## [About this task]
For each line below that contains the word "Close", make a copy.

Dataset entries

'''

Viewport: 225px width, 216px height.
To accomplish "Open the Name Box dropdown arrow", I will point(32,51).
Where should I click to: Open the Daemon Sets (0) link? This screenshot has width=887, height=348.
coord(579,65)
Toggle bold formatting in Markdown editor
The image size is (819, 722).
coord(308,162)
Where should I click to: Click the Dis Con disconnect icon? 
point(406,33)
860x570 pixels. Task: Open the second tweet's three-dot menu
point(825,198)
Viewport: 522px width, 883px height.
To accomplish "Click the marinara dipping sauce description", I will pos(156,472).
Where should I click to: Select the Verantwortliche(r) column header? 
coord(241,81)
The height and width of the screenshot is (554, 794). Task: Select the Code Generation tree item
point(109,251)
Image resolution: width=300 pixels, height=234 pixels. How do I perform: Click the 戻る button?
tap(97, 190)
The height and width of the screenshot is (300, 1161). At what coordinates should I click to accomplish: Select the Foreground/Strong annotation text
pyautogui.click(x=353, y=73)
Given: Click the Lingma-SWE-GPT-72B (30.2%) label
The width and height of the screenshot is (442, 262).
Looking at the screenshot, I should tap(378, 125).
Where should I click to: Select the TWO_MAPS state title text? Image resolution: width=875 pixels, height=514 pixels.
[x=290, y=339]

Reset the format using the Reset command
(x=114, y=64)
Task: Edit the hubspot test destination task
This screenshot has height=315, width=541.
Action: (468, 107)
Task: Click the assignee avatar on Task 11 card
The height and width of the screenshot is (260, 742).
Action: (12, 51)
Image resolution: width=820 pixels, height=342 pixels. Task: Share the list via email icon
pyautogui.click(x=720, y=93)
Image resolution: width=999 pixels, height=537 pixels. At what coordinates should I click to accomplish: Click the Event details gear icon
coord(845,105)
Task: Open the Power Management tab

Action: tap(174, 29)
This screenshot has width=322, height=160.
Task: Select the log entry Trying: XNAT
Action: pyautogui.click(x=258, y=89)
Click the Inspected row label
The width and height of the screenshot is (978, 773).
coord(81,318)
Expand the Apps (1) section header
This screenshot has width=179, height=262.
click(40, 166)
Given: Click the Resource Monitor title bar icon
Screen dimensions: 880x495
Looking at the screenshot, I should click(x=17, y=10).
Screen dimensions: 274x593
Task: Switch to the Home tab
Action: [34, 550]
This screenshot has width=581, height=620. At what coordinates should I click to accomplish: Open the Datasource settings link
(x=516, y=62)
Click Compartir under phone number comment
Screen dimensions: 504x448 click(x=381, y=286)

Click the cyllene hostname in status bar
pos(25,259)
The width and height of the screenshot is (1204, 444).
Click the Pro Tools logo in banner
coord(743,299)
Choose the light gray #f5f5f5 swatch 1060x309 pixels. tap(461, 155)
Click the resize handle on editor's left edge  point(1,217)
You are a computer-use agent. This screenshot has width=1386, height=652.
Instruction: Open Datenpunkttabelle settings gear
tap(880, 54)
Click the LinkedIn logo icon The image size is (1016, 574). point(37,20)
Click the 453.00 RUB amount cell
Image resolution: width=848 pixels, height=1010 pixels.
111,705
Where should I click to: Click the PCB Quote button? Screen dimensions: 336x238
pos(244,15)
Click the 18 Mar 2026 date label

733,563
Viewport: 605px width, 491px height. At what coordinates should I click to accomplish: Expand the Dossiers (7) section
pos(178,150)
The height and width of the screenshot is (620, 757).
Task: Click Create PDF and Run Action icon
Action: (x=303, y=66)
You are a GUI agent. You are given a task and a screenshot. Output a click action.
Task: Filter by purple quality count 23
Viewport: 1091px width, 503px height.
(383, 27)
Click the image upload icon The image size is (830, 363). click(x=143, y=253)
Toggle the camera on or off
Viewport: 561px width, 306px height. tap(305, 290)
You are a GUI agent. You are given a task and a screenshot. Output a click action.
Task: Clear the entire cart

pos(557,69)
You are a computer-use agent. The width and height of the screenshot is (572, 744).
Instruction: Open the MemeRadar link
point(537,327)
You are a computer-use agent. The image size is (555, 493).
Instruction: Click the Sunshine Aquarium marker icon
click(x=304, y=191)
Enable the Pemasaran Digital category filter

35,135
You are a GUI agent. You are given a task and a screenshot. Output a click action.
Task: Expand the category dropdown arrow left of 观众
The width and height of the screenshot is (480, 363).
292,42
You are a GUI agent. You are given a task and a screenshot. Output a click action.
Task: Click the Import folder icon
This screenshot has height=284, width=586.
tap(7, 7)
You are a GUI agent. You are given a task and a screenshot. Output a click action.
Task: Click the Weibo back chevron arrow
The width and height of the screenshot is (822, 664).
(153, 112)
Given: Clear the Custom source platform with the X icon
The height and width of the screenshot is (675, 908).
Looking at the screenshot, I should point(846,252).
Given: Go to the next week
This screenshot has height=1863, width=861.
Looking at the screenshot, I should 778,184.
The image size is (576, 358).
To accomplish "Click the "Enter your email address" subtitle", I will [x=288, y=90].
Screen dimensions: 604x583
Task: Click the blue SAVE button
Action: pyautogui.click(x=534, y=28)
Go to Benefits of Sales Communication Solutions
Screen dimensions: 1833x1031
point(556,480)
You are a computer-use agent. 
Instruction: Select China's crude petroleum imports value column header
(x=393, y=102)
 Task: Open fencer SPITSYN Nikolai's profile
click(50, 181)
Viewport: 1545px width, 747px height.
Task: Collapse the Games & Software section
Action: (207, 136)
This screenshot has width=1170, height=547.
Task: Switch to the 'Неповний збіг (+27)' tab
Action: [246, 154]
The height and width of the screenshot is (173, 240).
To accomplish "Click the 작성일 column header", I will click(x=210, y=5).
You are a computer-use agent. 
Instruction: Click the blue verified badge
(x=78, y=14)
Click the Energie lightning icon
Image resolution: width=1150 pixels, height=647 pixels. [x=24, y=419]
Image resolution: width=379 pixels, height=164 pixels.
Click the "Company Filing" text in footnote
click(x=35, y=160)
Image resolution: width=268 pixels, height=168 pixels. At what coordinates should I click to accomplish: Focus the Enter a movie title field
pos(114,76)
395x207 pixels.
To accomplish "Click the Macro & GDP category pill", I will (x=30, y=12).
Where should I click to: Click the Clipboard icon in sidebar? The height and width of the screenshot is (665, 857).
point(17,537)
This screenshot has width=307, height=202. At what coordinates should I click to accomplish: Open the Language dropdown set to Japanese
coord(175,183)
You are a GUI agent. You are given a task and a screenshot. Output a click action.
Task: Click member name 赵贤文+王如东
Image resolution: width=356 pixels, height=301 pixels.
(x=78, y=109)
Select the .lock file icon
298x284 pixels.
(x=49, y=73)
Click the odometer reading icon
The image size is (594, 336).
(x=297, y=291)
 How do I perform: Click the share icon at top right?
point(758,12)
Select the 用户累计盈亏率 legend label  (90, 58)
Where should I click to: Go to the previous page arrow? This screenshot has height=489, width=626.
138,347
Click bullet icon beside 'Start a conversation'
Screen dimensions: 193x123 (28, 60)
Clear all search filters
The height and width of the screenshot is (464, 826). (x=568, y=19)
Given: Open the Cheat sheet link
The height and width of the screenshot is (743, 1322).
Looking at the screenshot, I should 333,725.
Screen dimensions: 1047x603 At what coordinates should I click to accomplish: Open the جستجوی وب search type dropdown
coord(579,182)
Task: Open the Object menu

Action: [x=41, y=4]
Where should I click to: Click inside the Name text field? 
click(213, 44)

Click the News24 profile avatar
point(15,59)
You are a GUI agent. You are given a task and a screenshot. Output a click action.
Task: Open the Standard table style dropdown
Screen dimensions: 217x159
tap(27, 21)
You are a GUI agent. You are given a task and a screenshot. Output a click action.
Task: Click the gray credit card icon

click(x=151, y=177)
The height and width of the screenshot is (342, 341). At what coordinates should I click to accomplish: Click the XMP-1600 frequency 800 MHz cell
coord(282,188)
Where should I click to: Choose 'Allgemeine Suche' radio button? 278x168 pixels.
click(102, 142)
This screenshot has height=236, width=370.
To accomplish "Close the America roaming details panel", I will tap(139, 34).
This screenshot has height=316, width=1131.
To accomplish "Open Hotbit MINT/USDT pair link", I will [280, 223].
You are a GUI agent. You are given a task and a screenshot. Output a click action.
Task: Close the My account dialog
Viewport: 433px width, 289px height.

'''

## [Finished exercise]
To accomplish "Close the America roaming details panel", I will tap(139, 34).
Task: Close the My account dialog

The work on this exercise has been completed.